Requirements —
- 1) In the Hepburn-Murphy profile, why did his loan at Derby County end on 25 June 2020? Explain in one to three sentences.
- 2) In the Hepburn-Murphy profile, which player did he replace as a substitute in his league debut for Aston Villa?
- 3) From the Hepburn-Murphy profile, copy word for word the part that opens with the words containing "Rushian Marcus Amori" and closes with "Premier League era.".

Provided passage —
— Begin —

Rushian Marcus Amori Hepburn-Murphy (born 28 August 1998) is an English professional footballer who plays as a forward and currently plays for Swindon Town in the EFL League Two.

Club career

Aston Villa
Hepburn-Murphy is a product of the Aston Villa youth academy. On 14 March 2015, he made his league debut for Aston Villa, coming on as a substitute for the last seven minutes in place of Christian Benteke in the 4–0 away victory at Sunderland. At the age of 16 years and 176 days, he is the second youngest player in the club's history. He is also the youngest player to appear in a match for the club during the Premier League era.

Cambridge United (loan) 
On 11 January 2019, Hepburn-Murphy agreed to join Cambridge United on loan for the remainder of the season.

Tranmere Rovers (loan) 
On 2 August 2019, Hepburn-Murphy joined EFL League One  side Tranmere Rovers F.C.on a season-long loan. He made his debut as a 45th minute substitute in Tranmere's opening day 2–3 loss to Rochdale, picking up a 90th minute red card for violent conduct. On 2 November 2019, Hepburn-Murphy scored his first league goals for Tranmere, and his first ever career hattrick in a 3–1 victory over MK Dons. He returned to Aston Villa earlier than planned on 31 January 2020.

Derby County (loan) 
On 31 January 2020, Hepburn-Murphy joined Derby County on loan for the rest of the season.

On 25 June 2020, Hepburn-Murphy's loan at Derby was ended without him making an appearance, as he was released by Aston Villa.

Pafos
On 15 July 2020, Hepburn-Murphy joined Pafos in the Cypriot First Division. In his first outing for Pafos, Hepburn-Murphy scored 7 goals in a single pre-season friendly game, a 9–0 victory against a Riga FC XI. Hepburn-Murphy made his competitive debut on 22 August 2020, in a 2–2 home draw against Omonia.

— End —

Recorded data —
— Begin —

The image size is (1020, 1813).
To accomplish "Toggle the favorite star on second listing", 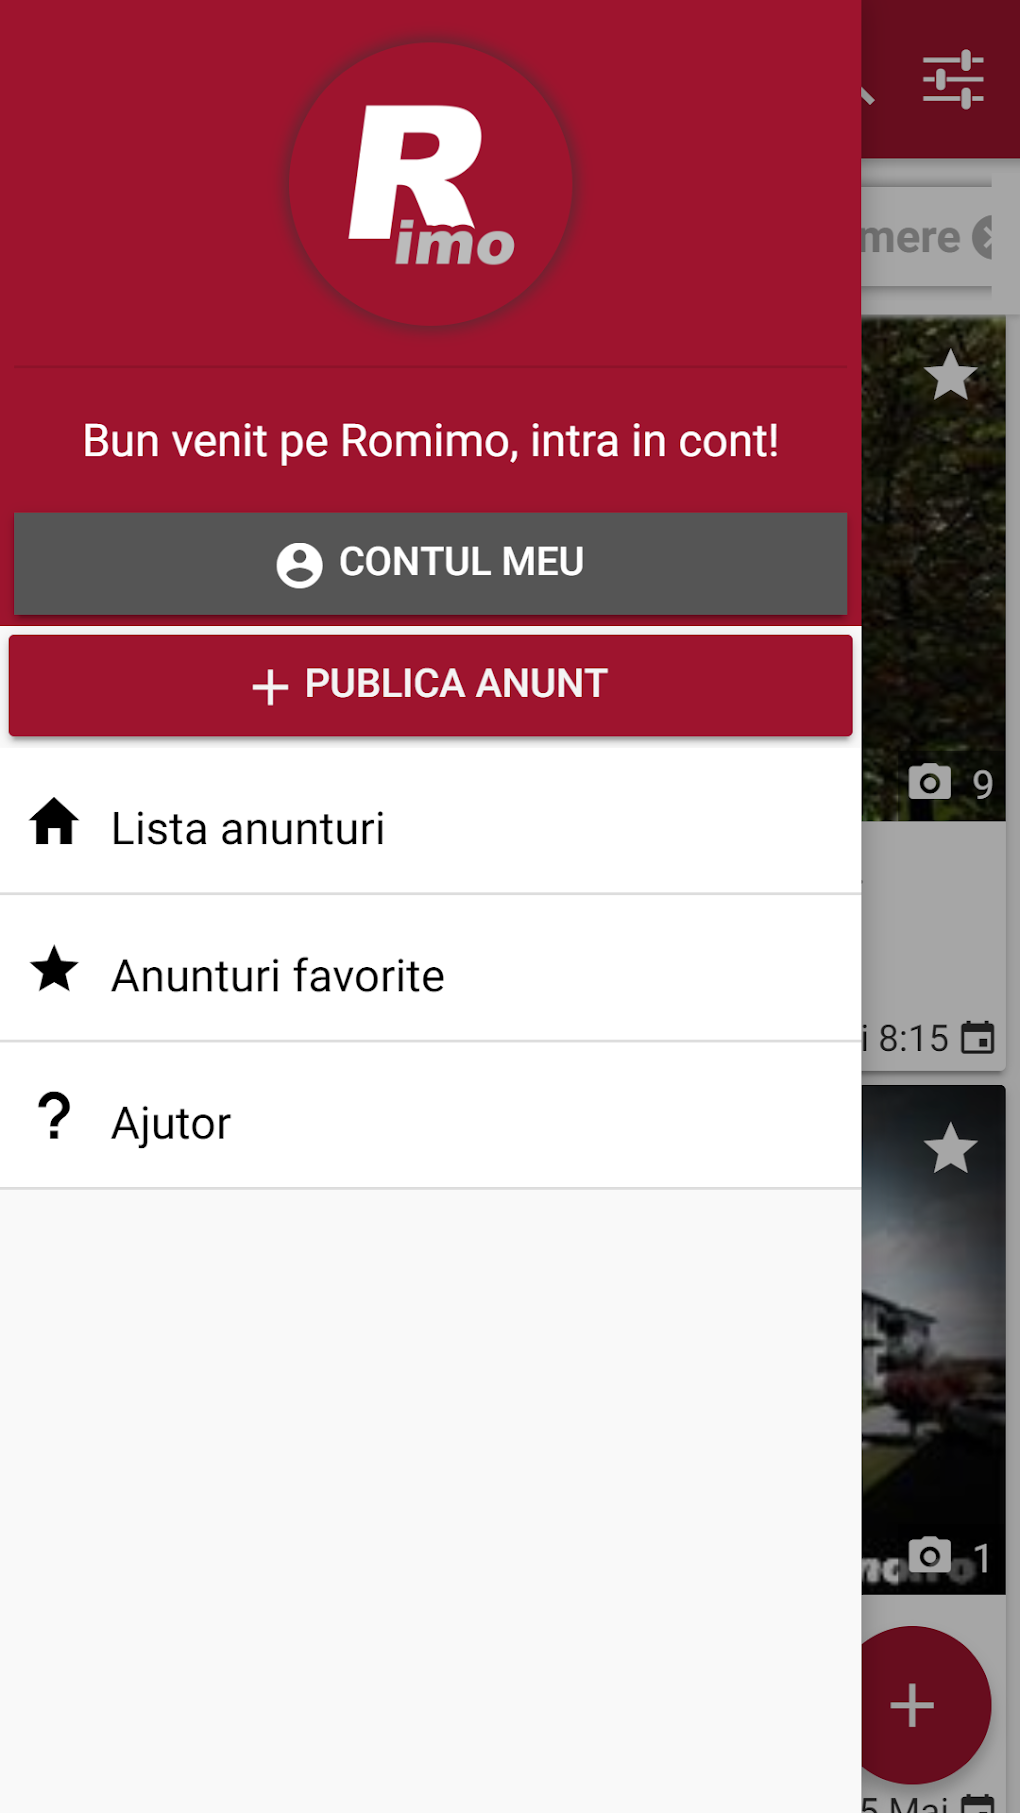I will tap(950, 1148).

— End —
— Begin —

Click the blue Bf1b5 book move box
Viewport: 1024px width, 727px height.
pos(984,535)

— End —

Task solutions —
- 1) His loan at Derby County ended on 25 June 2020 because Aston Villa released him. He had not made an appearance for Derby.

- 2) Christian Benteke.

- 3)
Rushian Marcus Amori Hepburn-Murphy (born 28 August 1998) is an English professional footballer who plays as a forward and currently plays for Swindon Town in the EFL League Two.

Club career

Aston Villa
Hepburn-Murphy is a product of the Aston Villa youth academy. On 14 March 2015, he made his league debut for Aston Villa, coming on as a substitute for the last seven minutes in place of Christian Benteke in the 4–0 away victory at Sunderland. At the age of 16 years and 176 days, he is the second youngest player in the club's history. He is also the youngest player to appear in a match for the club during the Premier League era.